Document excerpt —
** begin **

Saturday, April 24, 2010

There is a reason I named the book "Hose Down Your Hoo-Ha." After this week, I am tempted to change it to "Power Wash Your Pussy!" Get the hint?

Friday, April 23, 2010

People have all sorts of pet names for their v-jay-jays. In fact, I have written an entire chapter in my book about the different names that I have heard over the years. What you don't hear much about are names for the rectum. So I was excited when a client told me her girlfriend calls her anus the "brown starfish." After years of looking at assholes, I was thoroughly amused by that description. It's more appropriate then you may think.

Thursday, April 22, 2010

I love hearing about the different things men say to encourage their women to come see me. One husband told his wife that he wished she'd do something with her enchanted forest. I told her there was nothing enchanting about the huge, overgrown bush that was between her legs.

Tuesday, April 20, 2010

Occasionally women scream when they get waxed. After all these years, what's a little screaming? In most cases, it's pretty amusing. But when a woman reaches in her purse to grab a sock to carry to the waxing table, one has to wonder what is going on. And when she gets on the table and says she is ready as she puts the sock in her mouth, it's impossible not to laugh.

Monday, April 19, 2010

A new client comes in and tells me she is terrified. I immediately start in with my uplifting banter to put her at ease. After the first rip, she says "this is excruciating!" I said, "no sweety, you used the wrong "e" word. It's exhilarating." She says, "No it's not. It's fucking excruciating." I replied, "no, it's fucking exhilarating." She started to laugh. At this point, I was almost done. Three more rips, and she was off the table.

Saturday, April 17, 2010

So this is how this whole Brazilian thing works. A woman enters the room, gets naked from the waist down, hops up on a massage table, & spreads her legs. Then I spread hot wax all over her genitalia and rip as fast and as furious as possible. This service almost always includes some squirming, yelling, obsenities and even some interesting name calling. The upside of the whole experience is that it is over in less than ten minutes and the client is left bald as a newborn.

** end **

Exercises to complete —
(a) Transcribe the waxing blog posts from "People have all" to "between her legs.".
(b) Answer these questions about the waxing blog posts:
(i) How long does the whole experience last, according to the April 17 entry?
(ii) What did the woman in the April 20 entry take from her purse?
(iii) What word did the writer tell the new client in the April 19 entry to use instead of "excruciating"?
Base every answer on the waxing blog posts alone.

Raw records —
** begin **

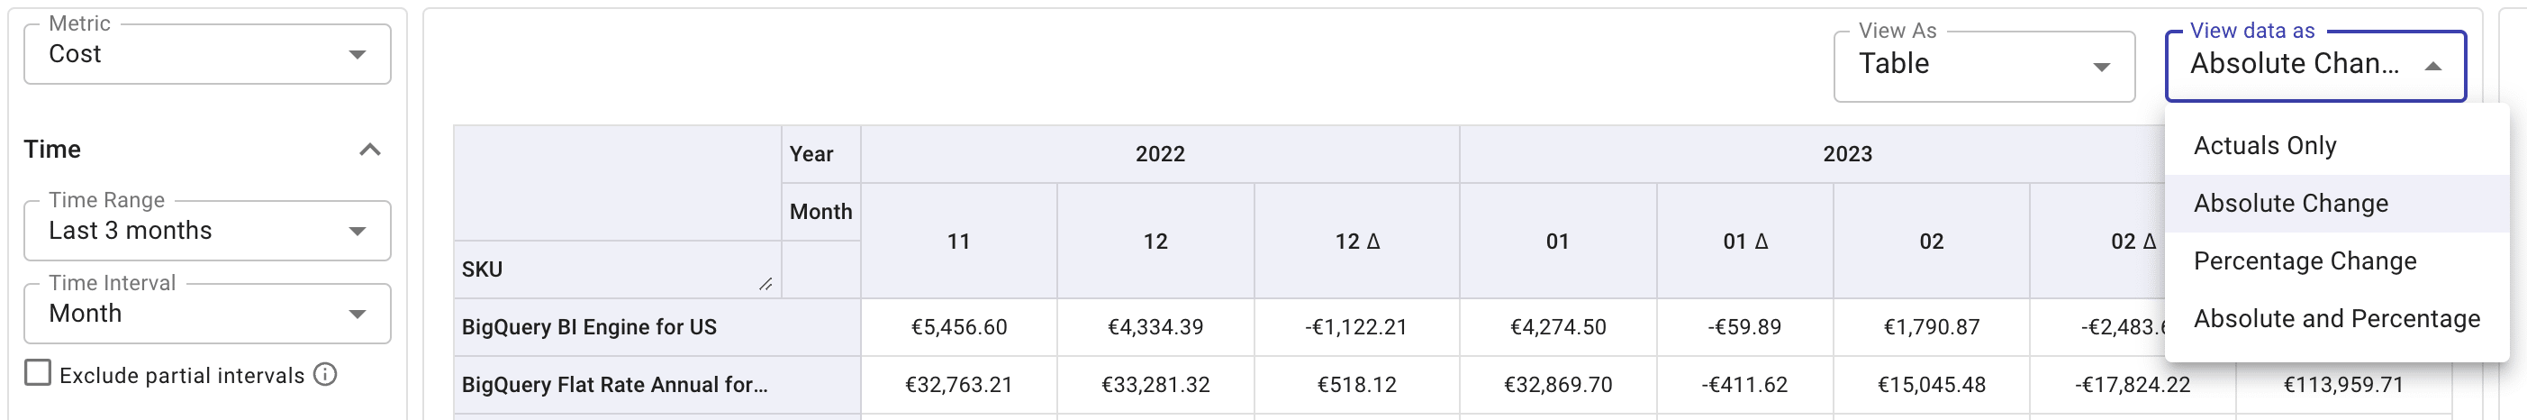2527x420 pixels.
Task: Choose Absolute and Percentage option
Action: click(x=2336, y=320)
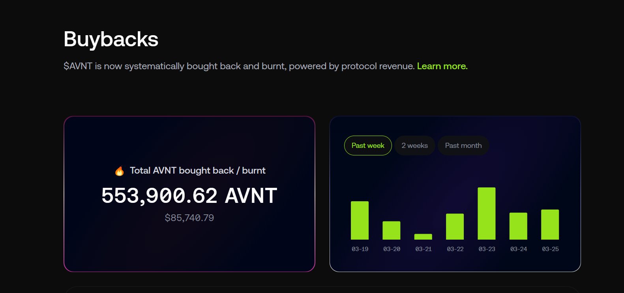Click the 03-21 date label

tap(423, 249)
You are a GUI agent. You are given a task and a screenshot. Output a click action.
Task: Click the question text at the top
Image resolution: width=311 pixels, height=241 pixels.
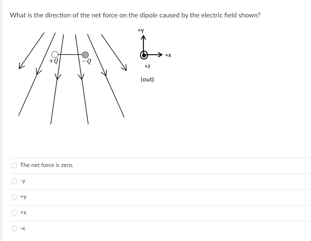[135, 15]
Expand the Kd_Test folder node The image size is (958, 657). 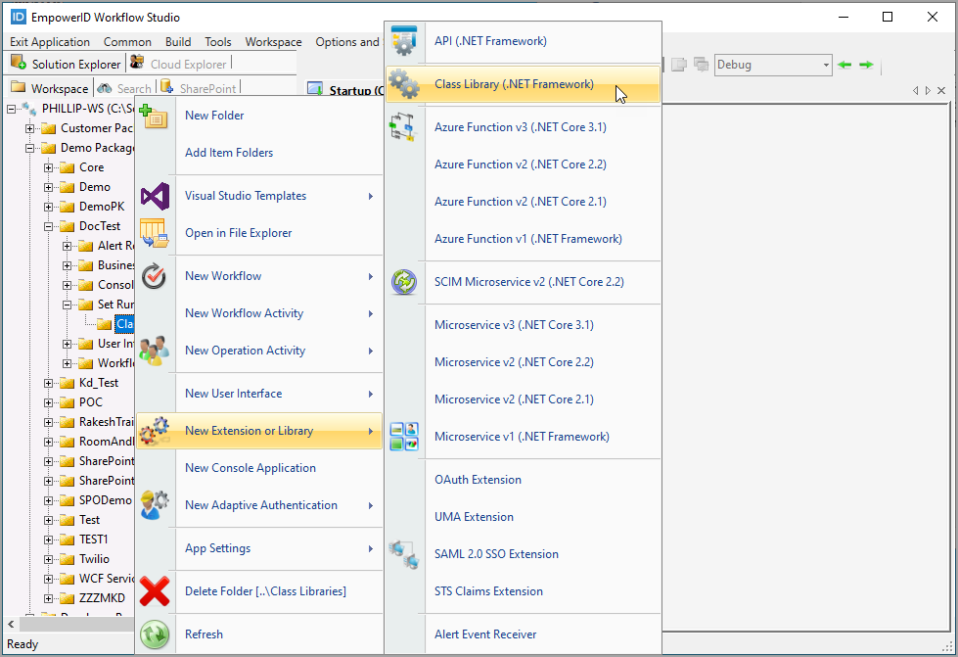49,383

** end **

Task solutions —
(a)
People have all sorts of pet names for their v-jay-jays. In fact, I have written an entire chapter in my book about the different names that I have heard over the years. What you don't hear much about are names for the rectum. So I was excited when a client told me her girlfriend calls her anus the "brown starfish." After years of looking at assholes, I was thoroughly amused by that description. It's more appropriate then you may think.

Thursday, April 22, 2010

I love hearing about the different things men say to encourage their women to come see me. One husband told his wife that he wished she'd do something with her enchanted forest. I told her there was nothing enchanting about the huge, overgrown bush that was between her legs.

(b)
(i) Less than ten minutes
(ii) A sock
(iii) Exhilarating